Frankel was born in Christchurch on 8 October 1902. She was the middle of three children of engineer Frederick Anderson and his wife Phoebe. Her grandfather, John Anderson (1820–1897), founded an engineering business, and two uncles, Andrew (1851–1927) and John (1849–1934), were prominent engineers. In April 1923 she left New Zealand to study painting in France for a year. She attended Rangi Ruru Girls' School. The family moved to Opawa in 1918, where they lived at Risingholme.

In 1925, Frankel enrolled at the Canterbury College School of Art and became an artist member of the Canterbury Society of Arts. Four of her impressionist watercolour paintings were exhibited by the society.

==The Group and career==
In 1927, Frankel and friends (Cora Wilding, Viola Macmillan Brown, Ngaio Marsh, Evelyn Polson (later Page), Edith Wall, William H. Montgomery and Billy S. Baverstock) founded artist's association The Group and held their first exhibition on 3 August 1927. Frankel at this time was responsible for The Group's finances.

In 1929 Frankel exhibited fourteen paintings with The Group, mainly of local subjects and landscapes. In the same year she began teaching art at Rangi Ruru and began her diploma of fine arts at the Canterbury College School of Art. In 1933 she exhibited linocut prints with the New Zealand Society of Artists. She married scientist Otto Frankel on 8 December 1939. Frankel's notable landscapes around this time include Lyttelton Harbour – Rāpaki (1939) and Old Houses, Lyttelton (1946).

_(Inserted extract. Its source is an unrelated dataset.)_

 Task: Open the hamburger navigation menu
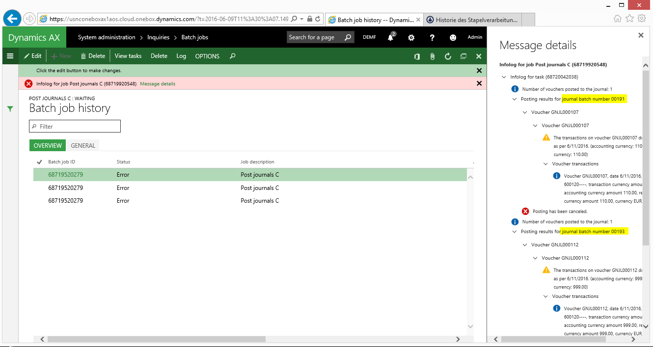(x=10, y=56)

Frankel and her husband developed her childhood home into an arts and crafts centre called Risingholme Community Centre, which opened in 1945. Frankel taught pottery at the centre together with Doris Lusk. At a 1950 fête at the centre, Frankel was the "craft queen" and was crowned overall queen of the fête "by a narrow margin". Frankel became a committee member of the Canterbury Society of Arts in 1947.

From 1948 to 1951, Frankel worked to purchase Pleasure Garden by Frances Hodgkins for the city of Christchurch. Following Frankel's public appeal for subscriptions, the work was successfully purchased in 1949; however, the city council rejected the painting on the grounds that it was too modern. Frankel responded:

It is proper that any art gallery should have the right – indeed it has the duty – to refuse gifts which are not in keeping with high artistic standards. But can the painting in question seriously be challenged on these grounds? It is the work of an artist recently described by the art critic of Time and Tide as one of our greatest contemporary English painters at the time of her death.

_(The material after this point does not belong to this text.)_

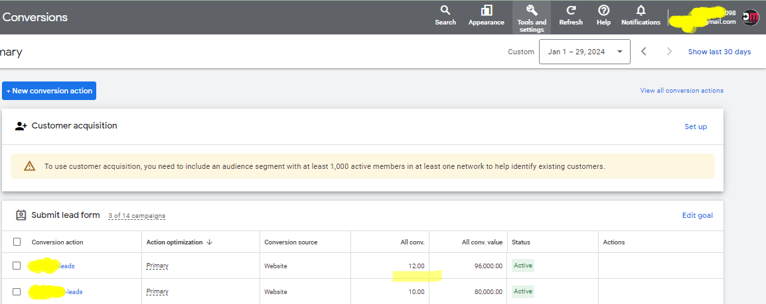Screen dimensions: 766x304
Task: Click Show last 30 days link
Action: 719,52
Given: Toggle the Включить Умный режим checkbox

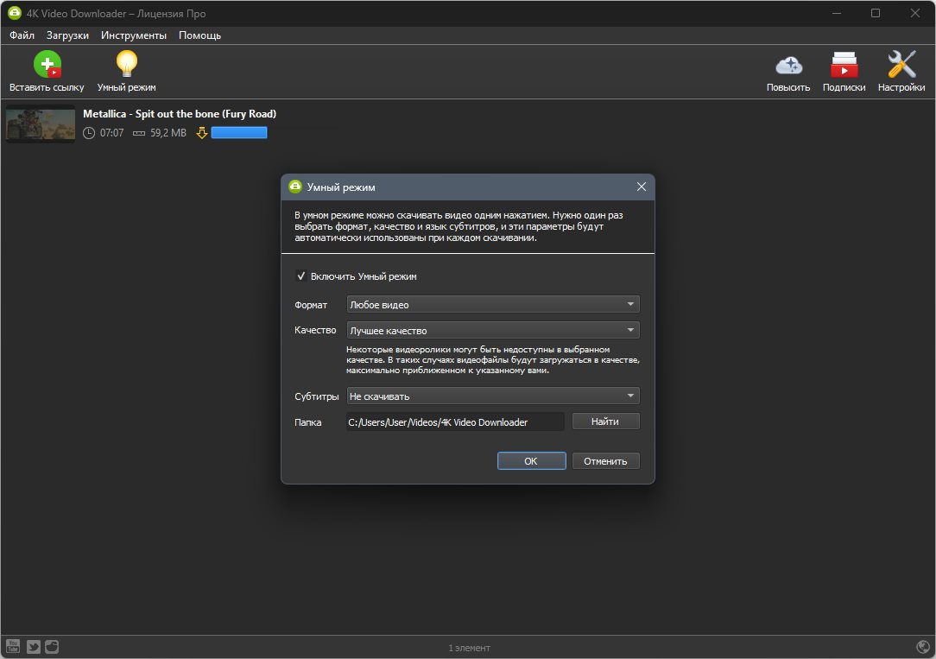Looking at the screenshot, I should [x=300, y=276].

Frankel received public support from other artists and members of The Group. A renewed offer in 1951 was accepted, and the painting was given to the Robert McDougall Art Gallery. Bill Sutton created a large painting based on this incident, with Frankel at the centre; his painting was later accidentally destroyed, but his sketches are still in existence.

==Move to Canberra and later life==
In 1951 Frankel and her husband moved to live in Canberra. At the time of her last exhibition with The Group in October 1951, newspaper The Press described Frankel as having been "the moving spirit of [The Group] ever since it was founded".

After the move, Frankel gave up painting but continued with her pottery. Frankel joined the Canberra Art Club and assisted with its efforts to establish the Australian National Gallery; she and her husband would eventually leave a bequest to the gallery to fund the purchase of New Zealand art. In 1961 she ran an exhibition of Pacific and south-east Asian artworks as part of the Pan Pacific and Southeast Asia Women's Association's international conference. She became entitled to use the honorific Lady following her husband's knighthood in 1966.

Her pottery works were shown in exhibitions and art galleries in Australia. In 1972 she spoke to The Press about the acceptance of pottery as an art form rather than a hobby.

Frankel died in Canberra on 9 December 1997.